For indeed it seems like mere railing to specify his crimes. Their very magnitude and unbroken continuity, together with their impunity, give them almost the appearance of inevitable phenomena. The horrible monotony of his career stupefies the mind until it is ready to accept the principle of evil as the fundamental law of the world.
His robberies, like his murders, were colossal. The vast, system of confiscation set up in the Netherlands was sufficient to reduce unnumbered innocent families to beggary, although powerless to break the spirit of civil and religious liberty or to pay the expenses of subjugating a people. Not often in the world’s history have so many thousand individual been plundered by a foreign tyrant for no crime, save that they were rich enough to be worth robbing. For it can never be too often repeated that those confiscations and extortions were perpetrated upon Catholics as well as Protestants, monarchists as well as rebels; the possession of property making proof of orthodoxy or of loyalty well-nigh impossible.

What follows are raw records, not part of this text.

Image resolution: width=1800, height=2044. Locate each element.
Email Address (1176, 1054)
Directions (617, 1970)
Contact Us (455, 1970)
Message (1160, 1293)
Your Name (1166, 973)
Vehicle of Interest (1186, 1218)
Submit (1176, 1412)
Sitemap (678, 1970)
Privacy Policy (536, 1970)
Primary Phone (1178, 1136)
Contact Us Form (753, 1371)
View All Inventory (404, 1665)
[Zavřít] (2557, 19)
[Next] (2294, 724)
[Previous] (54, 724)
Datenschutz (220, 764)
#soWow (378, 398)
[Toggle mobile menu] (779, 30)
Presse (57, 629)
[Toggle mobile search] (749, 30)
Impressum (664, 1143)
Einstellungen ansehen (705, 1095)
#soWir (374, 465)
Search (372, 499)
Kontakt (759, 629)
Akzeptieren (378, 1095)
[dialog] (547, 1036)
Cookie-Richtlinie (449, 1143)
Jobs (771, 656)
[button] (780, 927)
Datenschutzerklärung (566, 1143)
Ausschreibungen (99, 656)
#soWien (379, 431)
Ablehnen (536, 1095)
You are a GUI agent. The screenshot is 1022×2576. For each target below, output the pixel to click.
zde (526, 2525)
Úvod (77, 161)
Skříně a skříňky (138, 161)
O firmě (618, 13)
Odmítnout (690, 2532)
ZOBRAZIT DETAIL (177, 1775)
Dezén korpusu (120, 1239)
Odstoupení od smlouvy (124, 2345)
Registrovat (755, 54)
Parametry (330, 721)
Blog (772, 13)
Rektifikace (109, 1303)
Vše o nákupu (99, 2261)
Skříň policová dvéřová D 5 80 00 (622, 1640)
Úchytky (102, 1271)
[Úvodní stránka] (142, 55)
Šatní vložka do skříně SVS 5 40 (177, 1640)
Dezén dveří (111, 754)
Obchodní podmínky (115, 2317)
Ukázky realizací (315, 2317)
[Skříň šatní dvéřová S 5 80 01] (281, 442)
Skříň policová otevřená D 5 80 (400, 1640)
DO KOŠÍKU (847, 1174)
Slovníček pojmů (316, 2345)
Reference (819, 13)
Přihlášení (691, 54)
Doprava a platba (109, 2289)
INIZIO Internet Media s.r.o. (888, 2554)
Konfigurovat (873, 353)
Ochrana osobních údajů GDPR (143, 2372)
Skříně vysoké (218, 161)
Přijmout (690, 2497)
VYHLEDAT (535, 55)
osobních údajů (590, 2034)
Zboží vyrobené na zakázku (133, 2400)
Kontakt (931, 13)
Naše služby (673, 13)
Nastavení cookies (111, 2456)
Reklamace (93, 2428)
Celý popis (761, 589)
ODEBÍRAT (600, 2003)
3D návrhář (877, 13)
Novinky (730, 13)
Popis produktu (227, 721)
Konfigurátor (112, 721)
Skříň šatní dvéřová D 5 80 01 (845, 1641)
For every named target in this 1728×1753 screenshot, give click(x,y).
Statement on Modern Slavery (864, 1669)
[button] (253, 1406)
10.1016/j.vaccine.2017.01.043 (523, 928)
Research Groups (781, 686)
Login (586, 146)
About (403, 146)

Falsehood was the great basis of the king’s character, which perhaps derives its chief importance, as a political and psychological study, from this very fact. It has been shown throughout the whole course of this history, by the evidence of his most secret correspondence, that he was false, most of all, to those to whom he gave what he called his heart. Granvelle, Alva, Don John, Alexander Farnese, all those, in short, who were deepest in his confidence experienced in succession his entire perfidy, while each in turn was sacrificed to his master’s sleepless suspicion. The pope himself was often as much the dupe of the Catholic monarch’s faithlessness as the vilest heretic had ever been. Could the great schoolmaster of iniquity for the sovereigns and politicians of the south have lived to witness the practice of the monarch who had most laid to heart the precepts of the “Prince,” he would have felt that he had not written in vain, and that his great paragon of successful falsehood, Ferdinand of Arragon, had been surpassed by the great grandson. For the ideal perfection of perfidy, foreshadowed by the philosopher who died in the year of Philip’s birth, was thoroughly embodied at last by this potentate. Certainly Nicholas Macchiavelli could have hoped for no more docile pupil. That all men are vile, that they are liars; scoundrels, poltroons, and idiots alike—ever ready to deceive and yet easily to be duped, and that he only is fit to be king who excels his kind in the arts of deception; by this great maxim of the Florentine, Philip was ever guided. And those well-known texts of hypocrisy, strewn by the same hand, had surely not fallen on stony ground when received into Philip’s royal soul.